EXERCISE DIRECTIONS — Your task is to copy the lines of the data below from the line holding "Click the JAPAN" through the line holding "Click the Изменить button label", inclusive, exactly and with nothing added.

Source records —

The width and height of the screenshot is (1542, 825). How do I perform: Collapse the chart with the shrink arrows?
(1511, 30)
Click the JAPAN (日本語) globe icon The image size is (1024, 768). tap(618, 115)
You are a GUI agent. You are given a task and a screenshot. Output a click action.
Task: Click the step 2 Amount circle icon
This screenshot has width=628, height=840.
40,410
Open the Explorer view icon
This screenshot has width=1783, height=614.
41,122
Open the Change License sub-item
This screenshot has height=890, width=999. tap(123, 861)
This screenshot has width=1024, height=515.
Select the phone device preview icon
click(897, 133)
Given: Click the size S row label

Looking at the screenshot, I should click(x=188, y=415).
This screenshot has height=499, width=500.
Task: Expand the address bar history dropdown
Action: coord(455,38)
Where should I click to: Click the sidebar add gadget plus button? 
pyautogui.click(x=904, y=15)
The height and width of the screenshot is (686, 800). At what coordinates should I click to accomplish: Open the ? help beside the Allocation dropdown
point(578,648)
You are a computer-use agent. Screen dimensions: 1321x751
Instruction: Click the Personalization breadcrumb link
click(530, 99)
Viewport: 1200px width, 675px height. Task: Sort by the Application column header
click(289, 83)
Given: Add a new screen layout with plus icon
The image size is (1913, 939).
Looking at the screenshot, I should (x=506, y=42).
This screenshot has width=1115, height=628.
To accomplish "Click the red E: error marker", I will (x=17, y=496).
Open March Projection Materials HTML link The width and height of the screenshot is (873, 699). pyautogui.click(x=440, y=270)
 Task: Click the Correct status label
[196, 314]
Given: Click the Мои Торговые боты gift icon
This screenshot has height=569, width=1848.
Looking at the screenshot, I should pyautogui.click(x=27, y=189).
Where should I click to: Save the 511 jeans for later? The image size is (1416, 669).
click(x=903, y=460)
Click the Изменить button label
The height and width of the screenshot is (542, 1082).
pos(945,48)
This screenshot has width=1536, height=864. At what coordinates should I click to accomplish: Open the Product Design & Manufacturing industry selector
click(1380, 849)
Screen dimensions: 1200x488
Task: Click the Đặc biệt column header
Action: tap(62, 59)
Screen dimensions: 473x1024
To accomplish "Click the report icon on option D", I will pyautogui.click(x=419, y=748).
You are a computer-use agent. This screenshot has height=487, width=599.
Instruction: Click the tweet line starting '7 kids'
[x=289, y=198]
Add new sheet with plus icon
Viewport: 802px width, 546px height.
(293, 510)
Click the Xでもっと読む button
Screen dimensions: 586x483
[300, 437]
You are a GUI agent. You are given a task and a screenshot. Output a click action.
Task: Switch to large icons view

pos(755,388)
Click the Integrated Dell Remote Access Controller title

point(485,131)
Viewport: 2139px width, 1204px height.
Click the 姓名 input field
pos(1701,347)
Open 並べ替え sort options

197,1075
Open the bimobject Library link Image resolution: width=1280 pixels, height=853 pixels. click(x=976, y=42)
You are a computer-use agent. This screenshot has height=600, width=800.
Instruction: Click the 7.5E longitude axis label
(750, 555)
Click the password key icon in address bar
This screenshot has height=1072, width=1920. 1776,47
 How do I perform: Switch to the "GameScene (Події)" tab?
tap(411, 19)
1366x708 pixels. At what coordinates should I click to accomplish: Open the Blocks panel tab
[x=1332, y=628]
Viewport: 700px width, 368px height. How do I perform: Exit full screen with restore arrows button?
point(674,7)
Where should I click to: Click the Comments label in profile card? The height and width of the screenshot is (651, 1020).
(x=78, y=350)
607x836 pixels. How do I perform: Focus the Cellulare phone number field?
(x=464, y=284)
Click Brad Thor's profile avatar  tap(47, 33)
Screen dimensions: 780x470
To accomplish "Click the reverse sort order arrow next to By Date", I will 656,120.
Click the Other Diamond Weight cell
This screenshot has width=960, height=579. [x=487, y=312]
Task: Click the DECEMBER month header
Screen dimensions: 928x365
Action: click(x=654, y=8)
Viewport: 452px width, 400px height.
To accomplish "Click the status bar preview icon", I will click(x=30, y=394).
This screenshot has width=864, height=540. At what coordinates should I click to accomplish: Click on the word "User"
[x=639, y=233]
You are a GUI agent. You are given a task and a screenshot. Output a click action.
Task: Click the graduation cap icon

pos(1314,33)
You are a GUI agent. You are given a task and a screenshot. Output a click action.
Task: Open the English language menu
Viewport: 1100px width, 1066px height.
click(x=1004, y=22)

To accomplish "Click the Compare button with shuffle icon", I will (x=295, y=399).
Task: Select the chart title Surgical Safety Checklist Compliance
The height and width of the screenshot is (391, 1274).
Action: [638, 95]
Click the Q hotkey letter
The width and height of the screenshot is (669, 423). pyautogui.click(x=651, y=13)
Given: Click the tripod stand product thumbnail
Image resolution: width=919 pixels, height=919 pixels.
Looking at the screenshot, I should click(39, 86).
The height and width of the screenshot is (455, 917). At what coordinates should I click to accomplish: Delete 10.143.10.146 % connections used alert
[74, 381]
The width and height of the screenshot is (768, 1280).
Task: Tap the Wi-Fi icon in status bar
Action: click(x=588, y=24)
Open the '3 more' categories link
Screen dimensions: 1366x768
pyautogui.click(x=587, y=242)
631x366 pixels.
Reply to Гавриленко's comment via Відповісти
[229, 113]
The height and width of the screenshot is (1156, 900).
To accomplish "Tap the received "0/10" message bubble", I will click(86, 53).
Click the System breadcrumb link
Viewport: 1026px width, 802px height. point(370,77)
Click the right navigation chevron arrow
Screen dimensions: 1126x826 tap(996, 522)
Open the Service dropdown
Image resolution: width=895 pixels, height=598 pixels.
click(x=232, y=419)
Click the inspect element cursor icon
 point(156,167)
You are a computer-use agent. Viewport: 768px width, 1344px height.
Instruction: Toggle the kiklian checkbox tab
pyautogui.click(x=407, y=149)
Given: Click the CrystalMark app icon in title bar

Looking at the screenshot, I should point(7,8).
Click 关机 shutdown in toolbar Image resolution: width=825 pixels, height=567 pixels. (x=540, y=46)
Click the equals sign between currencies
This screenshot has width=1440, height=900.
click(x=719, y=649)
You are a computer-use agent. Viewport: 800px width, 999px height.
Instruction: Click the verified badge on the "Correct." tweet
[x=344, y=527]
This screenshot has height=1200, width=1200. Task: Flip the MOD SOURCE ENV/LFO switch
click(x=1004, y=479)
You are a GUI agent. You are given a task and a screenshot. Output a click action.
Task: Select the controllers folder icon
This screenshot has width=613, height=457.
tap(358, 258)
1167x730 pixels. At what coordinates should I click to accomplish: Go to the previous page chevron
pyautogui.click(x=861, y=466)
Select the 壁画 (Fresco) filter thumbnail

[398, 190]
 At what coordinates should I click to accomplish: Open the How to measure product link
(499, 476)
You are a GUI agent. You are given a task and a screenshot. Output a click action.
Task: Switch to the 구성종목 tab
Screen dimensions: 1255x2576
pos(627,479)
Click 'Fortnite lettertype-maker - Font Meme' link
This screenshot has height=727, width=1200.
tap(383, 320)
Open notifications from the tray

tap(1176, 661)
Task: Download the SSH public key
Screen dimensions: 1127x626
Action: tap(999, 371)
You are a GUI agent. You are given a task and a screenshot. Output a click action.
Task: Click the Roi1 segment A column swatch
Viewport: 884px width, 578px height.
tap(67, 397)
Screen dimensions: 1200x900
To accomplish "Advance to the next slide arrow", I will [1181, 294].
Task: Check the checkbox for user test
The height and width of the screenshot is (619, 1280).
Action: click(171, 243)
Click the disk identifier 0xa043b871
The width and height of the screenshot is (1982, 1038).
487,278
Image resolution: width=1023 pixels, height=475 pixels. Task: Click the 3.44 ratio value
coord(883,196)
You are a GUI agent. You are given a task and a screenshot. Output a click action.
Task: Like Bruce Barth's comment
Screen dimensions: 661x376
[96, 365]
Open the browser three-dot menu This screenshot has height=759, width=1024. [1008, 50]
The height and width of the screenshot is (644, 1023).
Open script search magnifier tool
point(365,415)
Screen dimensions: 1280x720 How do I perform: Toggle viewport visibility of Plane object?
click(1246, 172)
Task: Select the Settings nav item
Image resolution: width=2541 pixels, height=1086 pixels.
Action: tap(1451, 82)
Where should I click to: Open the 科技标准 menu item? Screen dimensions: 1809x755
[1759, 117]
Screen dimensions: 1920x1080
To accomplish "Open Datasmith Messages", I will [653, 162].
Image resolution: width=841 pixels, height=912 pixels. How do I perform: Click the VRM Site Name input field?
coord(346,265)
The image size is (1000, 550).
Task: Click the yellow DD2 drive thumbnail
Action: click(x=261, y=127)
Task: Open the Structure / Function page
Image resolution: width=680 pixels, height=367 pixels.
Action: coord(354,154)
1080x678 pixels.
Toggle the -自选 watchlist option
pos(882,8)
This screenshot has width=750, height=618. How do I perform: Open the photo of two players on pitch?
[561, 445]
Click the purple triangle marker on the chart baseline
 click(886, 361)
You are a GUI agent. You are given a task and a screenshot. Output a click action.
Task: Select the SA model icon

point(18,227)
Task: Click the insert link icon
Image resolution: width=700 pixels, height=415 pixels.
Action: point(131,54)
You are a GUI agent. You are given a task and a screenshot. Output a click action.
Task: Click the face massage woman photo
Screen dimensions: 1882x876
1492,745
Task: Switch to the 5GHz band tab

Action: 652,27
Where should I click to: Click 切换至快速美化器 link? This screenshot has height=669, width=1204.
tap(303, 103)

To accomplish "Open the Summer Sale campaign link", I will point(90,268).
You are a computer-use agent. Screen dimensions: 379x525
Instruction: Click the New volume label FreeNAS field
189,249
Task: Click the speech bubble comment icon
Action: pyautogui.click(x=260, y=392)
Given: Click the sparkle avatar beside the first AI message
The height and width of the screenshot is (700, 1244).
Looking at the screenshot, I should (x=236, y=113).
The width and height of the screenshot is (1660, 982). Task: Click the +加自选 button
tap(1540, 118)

OUTPUT OF THE TASK —
Click the JAPAN (日本語) globe icon The image size is (1024, 768). tap(618, 115)
You are a GUI agent. You are given a task and a screenshot. Output a click action.
Task: Click the step 2 Amount circle icon
This screenshot has width=628, height=840.
40,410
Open the Explorer view icon
This screenshot has width=1783, height=614.
41,122
Open the Change License sub-item
This screenshot has height=890, width=999. tap(123, 861)
This screenshot has width=1024, height=515.
Select the phone device preview icon
click(897, 133)
Given: Click the size S row label

Looking at the screenshot, I should click(x=188, y=415).
This screenshot has height=499, width=500.
Task: Expand the address bar history dropdown
Action: coord(455,38)
Where should I click to: Click the sidebar add gadget plus button? 
pyautogui.click(x=904, y=15)
The height and width of the screenshot is (686, 800). At what coordinates should I click to accomplish: Open the ? help beside the Allocation dropdown
point(578,648)
You are a computer-use agent. Screen dimensions: 1321x751
Instruction: Click the Personalization breadcrumb link
click(530, 99)
Viewport: 1200px width, 675px height. Task: Sort by the Application column header
click(289, 83)
Given: Add a new screen layout with plus icon
The image size is (1913, 939).
Looking at the screenshot, I should (x=506, y=42).
This screenshot has width=1115, height=628.
To accomplish "Click the red E: error marker", I will (x=17, y=496).
Open March Projection Materials HTML link The width and height of the screenshot is (873, 699). pyautogui.click(x=440, y=270)
 Task: Click the Correct status label
[196, 314]
Given: Click the Мои Торговые боты gift icon
This screenshot has height=569, width=1848.
Looking at the screenshot, I should pyautogui.click(x=27, y=189).
Where should I click to: Save the 511 jeans for later? The image size is (1416, 669).
click(x=903, y=460)
Click the Изменить button label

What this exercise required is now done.